This pattern-recognition mechanism is not limited to geometry.
Arithmetic emerges the same way. Repeated causal acts—placing one apple
in a bag, then another—stabilize into a reliable pattern. From this,
operational awareness forms the abstraction that 1 + 1 = 2. If two apples reliably produced
three, arithmetic would encode that instead, and we would again regard
the universe as “mathematical.” The rule is not discovered beneath
reality; it is extracted from consistent effects and then used to
predict further effects.
In some contexts, 1 + 1 can take any
value permitted by the rules. One may define a formal system where 1 + 1 = 3 and build consistent mathematics
from it. Even in everyday settings, combining two things rarely doubles
a quantity cleanly. The outcome depends on the combination rules:
posture, leverage, strategy. Only once those rules are fixed does the
expression 1 + 1 = 2 become the correct
statement. The “truth” of arithmetic reflects operational assumptions,
not the causal substrate.
Space, time, dimension, and arithmetic arise from the same mechanism:
recognizing regularities in causally connected events and compressing
them into stable, predictive representations.
6. Plato and the Cave
Plato illustrated the limits of our access to reality. We see
shadows, not the real source. Our interpretations are reconstructions
shaped by limited observation. There is no external vantage point from
which the true structure can be viewed.
We do not have direct access, or in other words, can never observe
the underlying causal substrate of reality; we observe only the effects
that reach us.
Any geometry, dimension, or pattern we assign reflects how these
effects can be compressed into a usable representation. A different
observer, or a different sampling of the same causal structure, may
construct a different representation without contradiction.

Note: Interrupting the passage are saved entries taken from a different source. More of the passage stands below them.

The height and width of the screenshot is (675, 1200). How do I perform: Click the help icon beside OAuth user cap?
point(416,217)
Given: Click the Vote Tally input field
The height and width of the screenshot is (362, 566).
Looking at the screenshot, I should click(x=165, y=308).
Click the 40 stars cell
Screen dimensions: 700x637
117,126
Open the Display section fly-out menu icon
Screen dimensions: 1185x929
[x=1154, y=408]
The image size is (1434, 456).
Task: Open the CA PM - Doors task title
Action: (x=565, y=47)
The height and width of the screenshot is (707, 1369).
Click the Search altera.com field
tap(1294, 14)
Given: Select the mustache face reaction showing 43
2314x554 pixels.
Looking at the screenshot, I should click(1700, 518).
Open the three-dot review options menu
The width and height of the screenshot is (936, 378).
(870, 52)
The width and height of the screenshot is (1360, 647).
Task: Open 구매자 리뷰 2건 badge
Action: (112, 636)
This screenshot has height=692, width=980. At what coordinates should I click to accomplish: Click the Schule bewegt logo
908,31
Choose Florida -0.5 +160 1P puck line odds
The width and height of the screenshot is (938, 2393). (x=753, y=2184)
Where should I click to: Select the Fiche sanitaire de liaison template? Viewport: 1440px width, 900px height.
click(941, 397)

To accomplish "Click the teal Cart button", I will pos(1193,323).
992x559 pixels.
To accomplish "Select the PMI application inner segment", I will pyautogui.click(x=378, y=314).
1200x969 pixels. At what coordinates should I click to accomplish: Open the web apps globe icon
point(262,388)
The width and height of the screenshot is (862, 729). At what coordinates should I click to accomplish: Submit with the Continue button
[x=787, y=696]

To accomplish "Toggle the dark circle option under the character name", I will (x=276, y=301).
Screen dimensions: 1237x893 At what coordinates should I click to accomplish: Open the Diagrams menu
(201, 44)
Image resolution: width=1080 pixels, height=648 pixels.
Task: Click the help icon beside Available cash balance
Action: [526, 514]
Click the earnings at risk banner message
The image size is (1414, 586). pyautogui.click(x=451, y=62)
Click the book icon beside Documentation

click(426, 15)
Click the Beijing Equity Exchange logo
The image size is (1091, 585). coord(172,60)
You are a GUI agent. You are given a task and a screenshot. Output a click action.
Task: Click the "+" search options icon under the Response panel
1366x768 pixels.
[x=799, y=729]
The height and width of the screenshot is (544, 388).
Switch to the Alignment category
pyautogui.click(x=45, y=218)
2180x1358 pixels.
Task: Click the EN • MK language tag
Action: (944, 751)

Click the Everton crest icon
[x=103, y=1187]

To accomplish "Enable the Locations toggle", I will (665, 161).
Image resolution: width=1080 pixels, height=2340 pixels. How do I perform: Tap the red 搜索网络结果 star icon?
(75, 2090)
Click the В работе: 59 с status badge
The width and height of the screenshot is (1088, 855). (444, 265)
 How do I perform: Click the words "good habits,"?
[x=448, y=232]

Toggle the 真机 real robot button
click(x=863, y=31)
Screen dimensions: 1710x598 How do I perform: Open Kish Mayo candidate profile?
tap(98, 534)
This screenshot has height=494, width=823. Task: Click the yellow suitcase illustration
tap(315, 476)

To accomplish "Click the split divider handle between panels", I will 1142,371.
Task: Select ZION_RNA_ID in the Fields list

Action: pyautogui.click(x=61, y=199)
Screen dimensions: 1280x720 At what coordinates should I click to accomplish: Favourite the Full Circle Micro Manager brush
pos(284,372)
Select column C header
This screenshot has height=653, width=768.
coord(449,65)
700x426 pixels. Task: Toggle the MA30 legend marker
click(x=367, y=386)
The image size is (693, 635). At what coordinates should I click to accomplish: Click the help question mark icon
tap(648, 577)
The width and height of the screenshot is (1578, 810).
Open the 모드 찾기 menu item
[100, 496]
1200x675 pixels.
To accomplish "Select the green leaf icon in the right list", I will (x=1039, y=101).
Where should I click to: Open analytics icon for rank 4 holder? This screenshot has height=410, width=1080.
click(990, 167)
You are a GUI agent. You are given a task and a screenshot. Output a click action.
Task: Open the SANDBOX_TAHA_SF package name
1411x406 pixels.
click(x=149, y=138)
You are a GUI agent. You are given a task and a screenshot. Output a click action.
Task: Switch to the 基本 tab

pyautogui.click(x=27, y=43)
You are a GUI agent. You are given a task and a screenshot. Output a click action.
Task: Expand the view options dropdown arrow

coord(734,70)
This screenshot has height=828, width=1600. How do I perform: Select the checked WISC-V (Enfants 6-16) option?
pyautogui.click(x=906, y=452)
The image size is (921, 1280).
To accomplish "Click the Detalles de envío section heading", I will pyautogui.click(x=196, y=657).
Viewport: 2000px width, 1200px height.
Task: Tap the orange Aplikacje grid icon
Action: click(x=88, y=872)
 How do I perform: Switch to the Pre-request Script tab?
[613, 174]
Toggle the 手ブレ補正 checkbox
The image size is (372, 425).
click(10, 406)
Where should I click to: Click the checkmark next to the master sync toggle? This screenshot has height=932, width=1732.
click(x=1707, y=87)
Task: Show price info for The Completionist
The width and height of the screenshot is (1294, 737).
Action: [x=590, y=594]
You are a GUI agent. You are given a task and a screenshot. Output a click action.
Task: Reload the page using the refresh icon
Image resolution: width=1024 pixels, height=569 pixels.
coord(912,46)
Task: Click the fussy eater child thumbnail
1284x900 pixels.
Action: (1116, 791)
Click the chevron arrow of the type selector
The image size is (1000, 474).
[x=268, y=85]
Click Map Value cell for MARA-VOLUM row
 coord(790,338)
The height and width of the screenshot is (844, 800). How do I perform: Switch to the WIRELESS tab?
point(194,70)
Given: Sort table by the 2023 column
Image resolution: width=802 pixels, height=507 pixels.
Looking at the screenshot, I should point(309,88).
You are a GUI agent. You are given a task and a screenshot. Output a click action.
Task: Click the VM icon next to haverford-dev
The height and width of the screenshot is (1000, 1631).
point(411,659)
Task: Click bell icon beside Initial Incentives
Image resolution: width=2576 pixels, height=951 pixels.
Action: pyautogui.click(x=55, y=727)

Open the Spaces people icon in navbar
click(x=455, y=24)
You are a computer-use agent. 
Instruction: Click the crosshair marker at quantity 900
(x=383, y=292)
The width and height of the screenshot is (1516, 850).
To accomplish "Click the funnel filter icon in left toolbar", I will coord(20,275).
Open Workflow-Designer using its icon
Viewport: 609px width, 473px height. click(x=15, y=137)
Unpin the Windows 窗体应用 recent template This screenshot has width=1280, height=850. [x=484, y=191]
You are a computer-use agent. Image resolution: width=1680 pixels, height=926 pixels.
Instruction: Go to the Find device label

Shadows in Plato’s cave correspond to the relational patterns we
detect. The “objects” casting those shadows are the underlying causal
relations, which are inaccessible in themselves. We infer their
organization from recurring effects, and when those effects change, our
inferred picture must change with them. No representation we construct
is guaranteed to be unique, complete, consistent, or stable.
This perspective removes the assumption that there is a single,
correct spatial or mathematical description waiting to be uncovered. Our
models are not mirrors of an external geometry; they are operational
tools built from the limited regularities we can register. Like the
prisoners in the cave, we work with projections, not with the structure
that produces them.
What we call “reality” is therefore a reconstruction: a stable
arrangement of inferred patterns that remains useful so long as the
causal effects available to us support it.
7. Logic,
Mathematics, and Reality
Much has been said about reality being “mathematical,” though the
phrase is rarely defined. The arguments above suggest a simpler view: we
ascribe patterns to reality. Sometimes, we genuinely recognize these
patterns, sometimes because we project them and then treat the
projection as real.
Mathematics does not need to govern the world. Even if reality admits
mathematical structure in some sense, mathematics itself is vastly
larger than anything the world could instantiate. Most mathematics has
no physical counterpart at all, that we know of, yet.
More often, we see the world through the mathematics we have
constructed. Mathematics —and therefore physics— describes those aspects
of reality that admit stable, compressible patterns. When a pattern is
regular enough to be anticipated, we encode it symbolically and call the
result a “law.” When the pattern breaks, the law breaks with it.
It is therefore not that reality is mathematical, nor that
mathematics is the “language of nature.” Rather, mathematics is a
modeling tool we apply to the regularities we can isolate and predict.
Wherever reality resists compression into stable patterns, mathematics
simply does not apply.
Mathematics succeeds because we select what it can describe —and
which patterns we attend to— not because nature is made of numbers,
structures, or -the lastest rebranding- “information.”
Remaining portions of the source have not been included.